Assume there is an array:

a1 < a2 < a3 < a4 ...... < a2n

sum = ?

As we all known, a1 = min(a1, ai) (1 < i <= 2n).

So the sum which we want to figure out must include the smallest number a1. When we remove a1 from the given array, which number do you want to killed at the same time? As far as I see, the best answer is a2.
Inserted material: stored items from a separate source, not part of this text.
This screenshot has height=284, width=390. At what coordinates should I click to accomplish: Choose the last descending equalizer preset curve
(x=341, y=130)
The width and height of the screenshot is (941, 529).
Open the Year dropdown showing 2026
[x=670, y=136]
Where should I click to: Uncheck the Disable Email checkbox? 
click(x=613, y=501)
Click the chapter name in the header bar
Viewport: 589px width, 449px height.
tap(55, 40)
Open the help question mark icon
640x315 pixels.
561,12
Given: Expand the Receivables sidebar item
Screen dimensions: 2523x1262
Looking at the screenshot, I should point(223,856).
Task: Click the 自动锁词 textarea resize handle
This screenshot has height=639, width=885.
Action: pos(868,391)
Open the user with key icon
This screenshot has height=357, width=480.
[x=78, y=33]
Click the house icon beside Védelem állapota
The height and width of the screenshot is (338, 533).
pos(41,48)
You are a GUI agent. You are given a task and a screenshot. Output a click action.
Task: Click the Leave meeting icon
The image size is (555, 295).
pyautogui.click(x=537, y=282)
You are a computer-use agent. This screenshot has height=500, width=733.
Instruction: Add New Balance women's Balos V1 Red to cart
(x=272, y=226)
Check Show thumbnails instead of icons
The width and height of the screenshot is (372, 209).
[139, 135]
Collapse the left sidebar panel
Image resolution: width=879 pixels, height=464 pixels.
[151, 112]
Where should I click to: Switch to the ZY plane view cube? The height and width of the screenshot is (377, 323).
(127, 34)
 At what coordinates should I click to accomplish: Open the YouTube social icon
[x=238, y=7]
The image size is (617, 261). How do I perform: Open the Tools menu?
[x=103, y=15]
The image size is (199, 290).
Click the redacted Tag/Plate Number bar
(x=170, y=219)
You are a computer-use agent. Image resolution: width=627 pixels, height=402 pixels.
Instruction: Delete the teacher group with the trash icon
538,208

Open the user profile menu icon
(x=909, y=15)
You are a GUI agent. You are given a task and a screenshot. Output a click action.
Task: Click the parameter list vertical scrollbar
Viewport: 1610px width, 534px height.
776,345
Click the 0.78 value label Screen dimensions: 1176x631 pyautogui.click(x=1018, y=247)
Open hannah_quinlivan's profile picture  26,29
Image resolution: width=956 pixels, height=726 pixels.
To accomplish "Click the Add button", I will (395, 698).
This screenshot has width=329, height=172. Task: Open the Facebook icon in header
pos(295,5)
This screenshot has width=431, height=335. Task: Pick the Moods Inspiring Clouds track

a3 < a4 < a5 < a6.... < a2n

sum = a1 + ?

Now, a3 is the smallest number of array!

I believe you have already know all story here.

a5 < a6 < a7 < ... < a2n

sum = a1 + a3 + ?

...

sum = a1 + a3 + .... + a(2n - 1)

My first solution:

```
public class Solution {
public int arrayPairSum(int[] nums) {
Arrays.sort(nums);
int sum = 0;
for (int i = 0; i < nums.length; i += 2) {
sum += nums[i];
}
return sum;
}
}
```

Since we know the range of array's integers, bucket sort is a faster sort algorithm.

```
public class Solution {
public int arrayPairSum(int[] nums) {
int[] array = new int[20001];
for (int i = 0; i < nums.length; i++) {
array[nums[i] + 10000]++;
}
int sum = 0;
boolean smaller = true;
for (int i = 0; i < array.length;) {
if (array[i] > 0) {
if (smaller) {
sum += i - 10000;
}
smaller = !smaller;
array[i]--;
} else {
i++;
}
}
return sum;
}
}
```